Today of all days (considering the terrorist attack in Mumbai, India) has been a day of chesed for me. It all started with a program that I ran at L’Chaim where I work. L’Chaim is an adult day centre for the Jewish community. I talked with them about Israeli authors. This included Aharon Appelfeld who was a child holocaust survivor.
He is quoted as saying:
“Within the horror, I wanted to illustrate the humane sides of the Holocaust, great love, generosity, compassion. Even though a great deluge swept away all, and the Devil celebrated, there were nobility and compassion in the midst of it all. Apparently, selfishness is good for survival, but in fact, generosity is more useful. If you smiled at someone, a bystander saw your smile as well, and benefited from it indirectly. Every person who survived the Holocaust was saved by someone who, at some point, reached out or said a kind word.
“The moment you weakened and someone said to you, ‘Your eyes have the most unique colour’, that would have been enough to make you happy that he noticed your eyes, and that pulled you through another day. This is how I was saved, thanks to people who spoke to me, smiled at me, or gave me a sugar cube or a quarter of a slice of sausage.

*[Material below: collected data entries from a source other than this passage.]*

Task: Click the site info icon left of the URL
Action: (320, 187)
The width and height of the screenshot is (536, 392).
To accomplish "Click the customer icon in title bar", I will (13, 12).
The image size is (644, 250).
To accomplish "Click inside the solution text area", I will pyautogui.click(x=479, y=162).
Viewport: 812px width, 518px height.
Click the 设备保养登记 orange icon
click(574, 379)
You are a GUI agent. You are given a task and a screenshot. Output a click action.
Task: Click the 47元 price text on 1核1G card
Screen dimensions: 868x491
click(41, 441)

It was unusual behavior at that time, as if one gave you a quarter of his own house.”
(Quoted from Close Encounters with Twenty Israeli Writers by Eilat Negev, Vallentine Mitchell, 2003)

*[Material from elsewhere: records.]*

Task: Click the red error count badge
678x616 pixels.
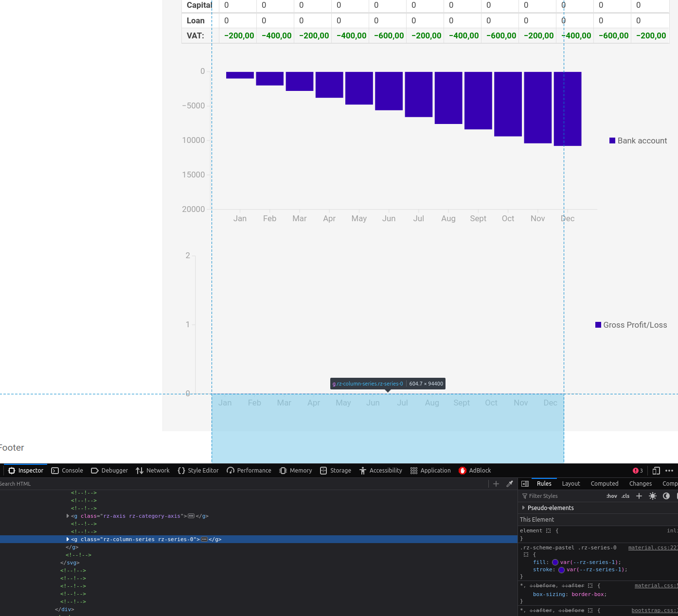Action: click(x=638, y=471)
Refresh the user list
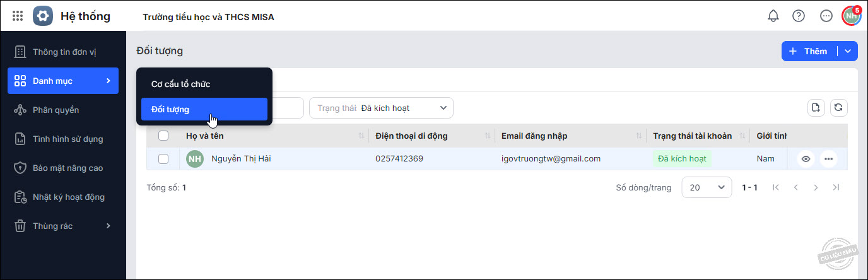This screenshot has width=868, height=280. 838,108
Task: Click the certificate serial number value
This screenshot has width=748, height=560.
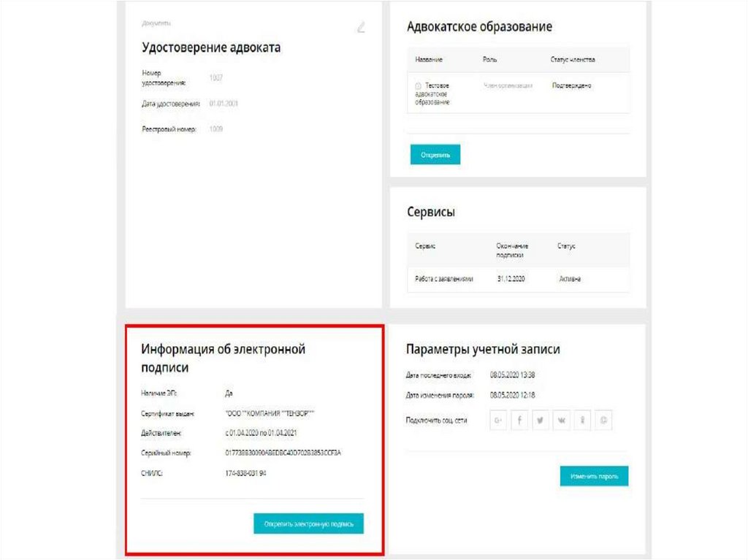Action: [283, 453]
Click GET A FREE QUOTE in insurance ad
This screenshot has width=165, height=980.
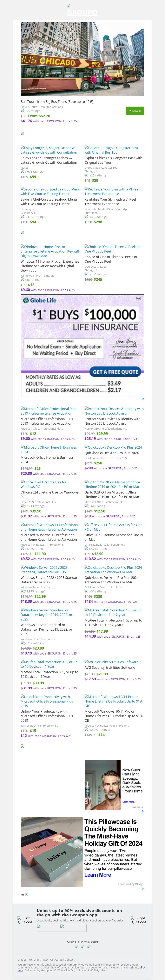(x=116, y=372)
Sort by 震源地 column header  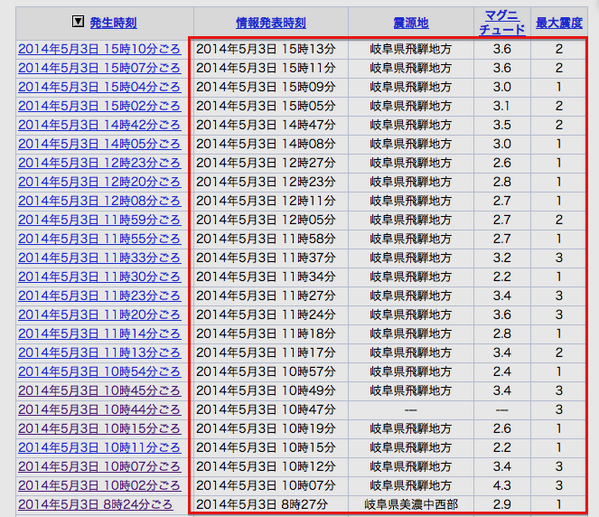point(411,23)
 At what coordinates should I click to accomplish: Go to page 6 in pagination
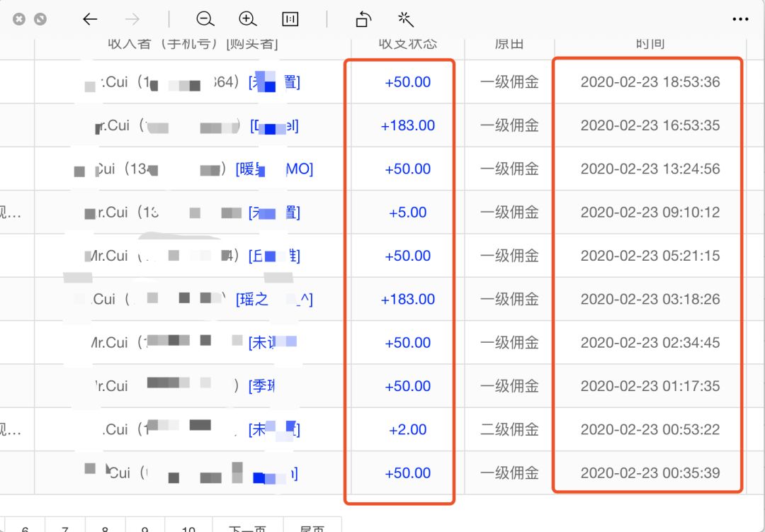coord(26,528)
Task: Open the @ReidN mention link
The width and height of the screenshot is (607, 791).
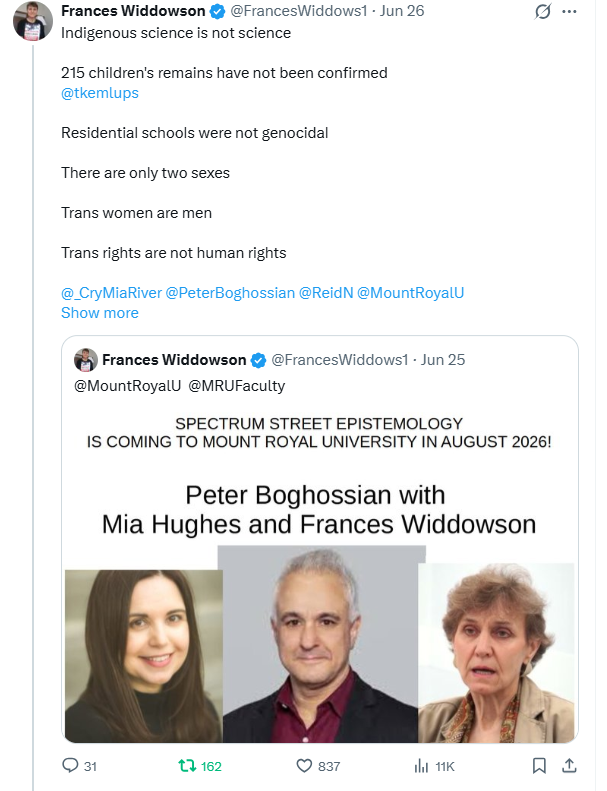Action: [326, 293]
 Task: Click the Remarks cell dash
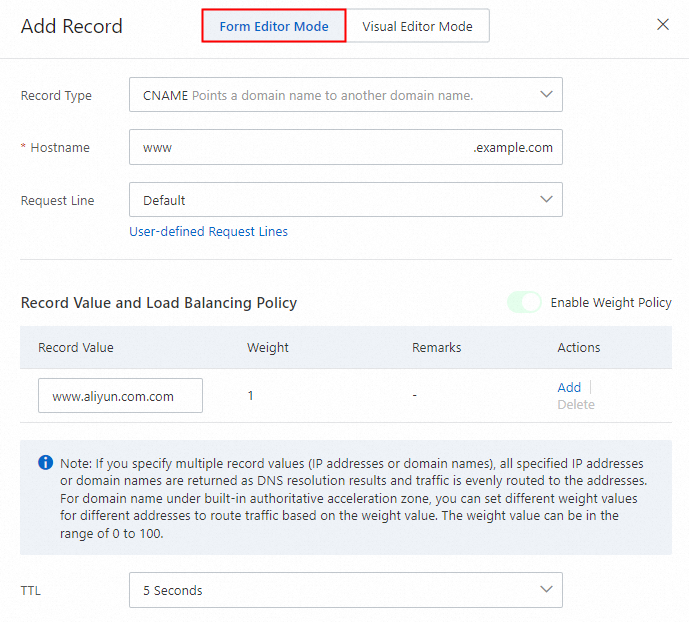pos(414,396)
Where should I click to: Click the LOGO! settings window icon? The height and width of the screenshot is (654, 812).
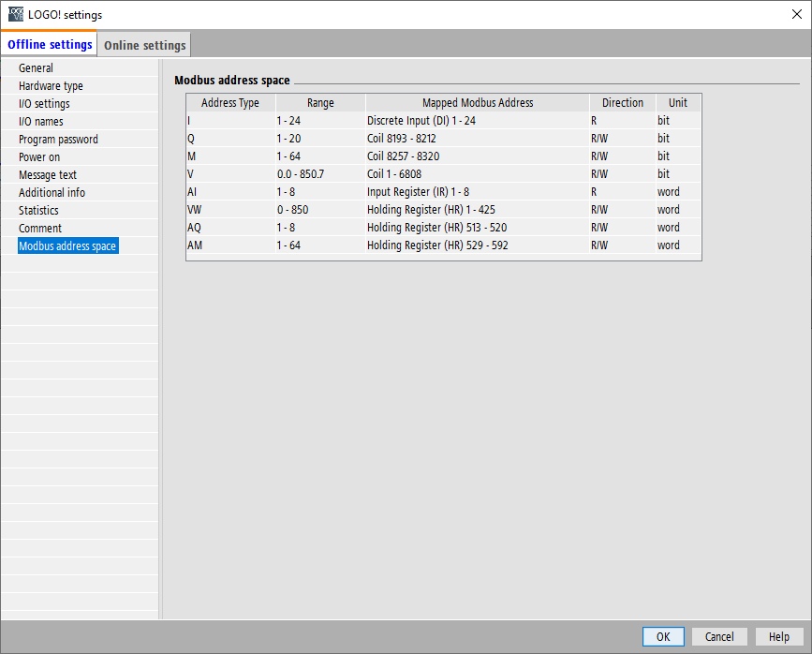tap(16, 14)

It amazes me to hear what power chesed can have on others. I might think that when things are so bad, as they were in the Holocaust, then it’s too bad and small things can’t help. But he says that it was the small (or big) acts of kindness that saved his life.
On the way home from work today, I got on the bus and suddenly heard a commotion. It looked like a young woman was being kicked off the bus. And I heard the driver say, “It’s not my fault that you don’t have enough money.”

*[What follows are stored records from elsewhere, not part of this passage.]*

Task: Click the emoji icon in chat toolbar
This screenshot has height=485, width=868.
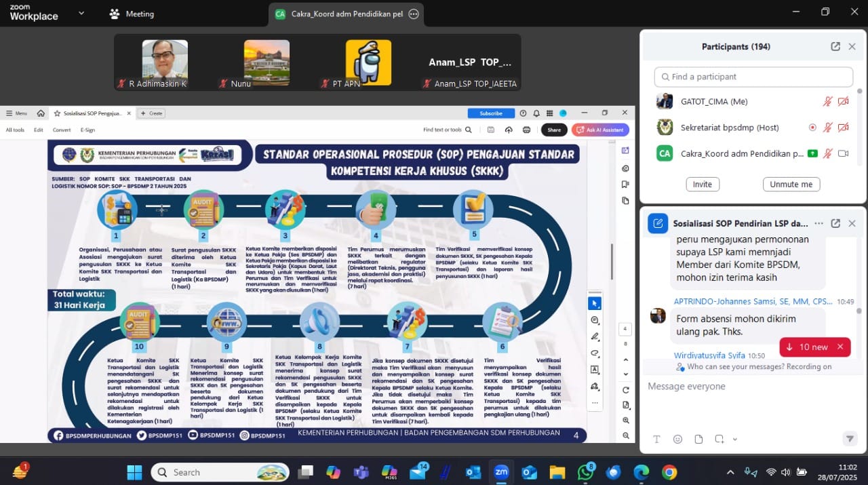Action: 677,439
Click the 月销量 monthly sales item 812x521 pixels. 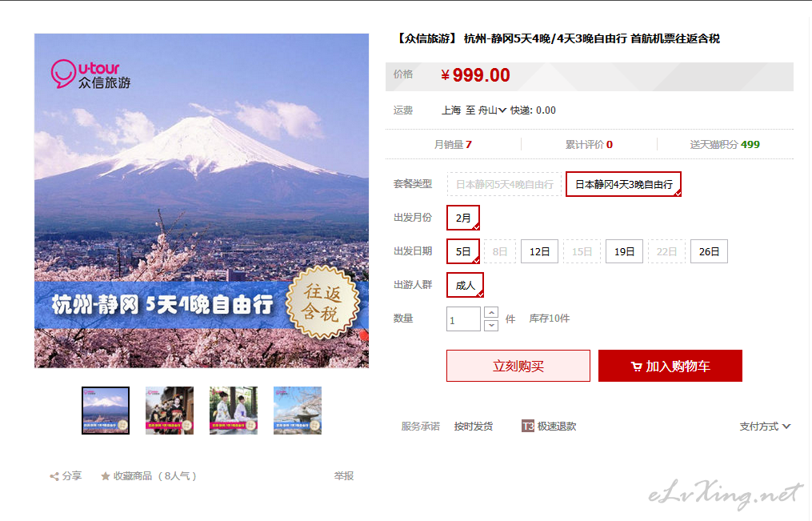tap(453, 145)
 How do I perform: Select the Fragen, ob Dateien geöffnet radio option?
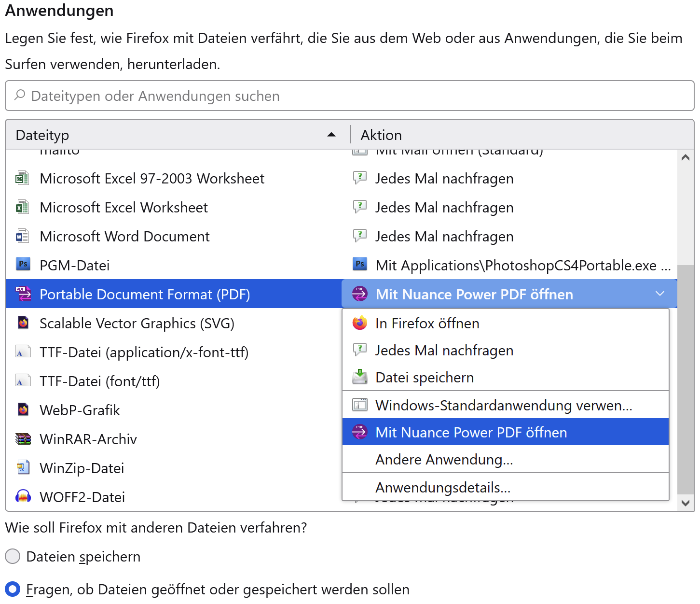pos(13,589)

As the girl turned to get off, quickly another young woman stepped forward and said, “Wait. How much is missing?” “Fifty cents,” said the driver. The girl already had her wallet open, quickly took out two quarters and dropped them in the slot.
The two women kept talking once they moved into the bus.
The first young woman was so appreciative yet embarrassed by what had happened. The girl who helped her assured her that these things happen, it’s not a big deal, and that she herself is always worried she’ll get on the bus one day and realize she doesn’t have enough change. And as she arrived at her stop, she gave the young woman a warm smile and said, “Have a good day.” The young woman replied, “Thank you. You too. And thank you so much for your help.” “My pleasure,” was the answer.
My pleasure. That is one way to do things. With pleasure.
A few weeks ago my parents had a woman over for Shabbat with her kids while her husband was out of town. Now, a couple of days ago, my mother went to this girl’s mother’s hat store where she says she finds the nicest hats in Jerusalem.
She told the woman that she really enjoyed having the daughter for Shabbat. The woman got very excited, “It’s you that she went to?!”
After my mother chose the hat she wanted, she asked the woman for the price and the woman said, “It’s on us. As a token of appreciation for having our daughter.” My mother was quick to tell her that this was too big a token but the woman said, “My daughter had such a wonderful time at your place. You were very good to her. And so I want to thank you in this way.”
Do good… And remember that even a smile counts. It does make a difference.